- Like all flu seasons, mortality in the elderly was highest from swine flu during the 2009-10 season
- Preexisting antibodies were common in the elderly: present in 88% of those aged 90-99, present in 27% of those aged 79, and present in 4-5% in those younger than 60.
- Six studies from Canada consistently found that prior year vaccination in 2008/09 for seasonal influenza was associated with a 1.4- to 2.5-fold increased risk for hospitalization for H1N1 infection, said Naveed Z. Janjua, MD, also from the British Columbia Centre for Disease Control.
“As for the mechanism behind those differences, studies in swine suggest that a vaccine that induces “nonneutralizing or subneutralizing concentrations of antibody can enhance the infection rather than protect from that infection,” Dr. Janjua said.

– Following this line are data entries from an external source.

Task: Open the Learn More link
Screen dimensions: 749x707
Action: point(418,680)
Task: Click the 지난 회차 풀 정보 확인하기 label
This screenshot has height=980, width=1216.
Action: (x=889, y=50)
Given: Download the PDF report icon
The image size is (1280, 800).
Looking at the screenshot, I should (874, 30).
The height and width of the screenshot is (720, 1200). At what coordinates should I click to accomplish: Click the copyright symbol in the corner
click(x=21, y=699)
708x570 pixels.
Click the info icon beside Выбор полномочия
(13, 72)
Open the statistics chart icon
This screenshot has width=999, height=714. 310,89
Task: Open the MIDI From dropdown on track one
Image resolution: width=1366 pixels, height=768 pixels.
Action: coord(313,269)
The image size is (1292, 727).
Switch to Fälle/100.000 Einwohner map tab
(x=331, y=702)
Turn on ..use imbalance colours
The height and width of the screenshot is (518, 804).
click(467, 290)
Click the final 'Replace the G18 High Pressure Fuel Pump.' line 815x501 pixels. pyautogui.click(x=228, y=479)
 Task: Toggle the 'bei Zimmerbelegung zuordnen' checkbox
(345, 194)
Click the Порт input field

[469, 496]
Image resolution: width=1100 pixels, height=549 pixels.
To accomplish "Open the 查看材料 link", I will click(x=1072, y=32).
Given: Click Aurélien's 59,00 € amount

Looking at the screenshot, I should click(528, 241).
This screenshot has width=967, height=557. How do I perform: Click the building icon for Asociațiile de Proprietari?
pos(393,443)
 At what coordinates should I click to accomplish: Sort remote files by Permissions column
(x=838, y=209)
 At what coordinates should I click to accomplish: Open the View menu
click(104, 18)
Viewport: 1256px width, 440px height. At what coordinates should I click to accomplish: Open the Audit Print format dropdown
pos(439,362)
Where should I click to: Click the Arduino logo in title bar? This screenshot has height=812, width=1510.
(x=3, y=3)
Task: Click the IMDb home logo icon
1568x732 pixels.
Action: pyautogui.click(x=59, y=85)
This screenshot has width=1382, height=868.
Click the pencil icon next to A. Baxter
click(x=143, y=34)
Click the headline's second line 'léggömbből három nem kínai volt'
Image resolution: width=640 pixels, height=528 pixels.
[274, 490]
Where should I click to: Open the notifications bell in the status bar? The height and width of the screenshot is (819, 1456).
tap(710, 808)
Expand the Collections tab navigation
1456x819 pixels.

Dr. Skowronski acknowledged the limitations of case–controlled studies. She suggested that the Canadian findings might be more rigorous than similar studies from the United States and Mexico that reached different conclusions on the effect of vaccination for seasonal influenza on H1N1 infection.
Good immunization records and the use of a single brand of vaccine within a geographic region also are factors contributing to the rigor of the Canadian analysis, she pointed out.
The studies were conducted with funding from various Canadian government agencies. None of the presenters disclosed no relevant financial relationships.”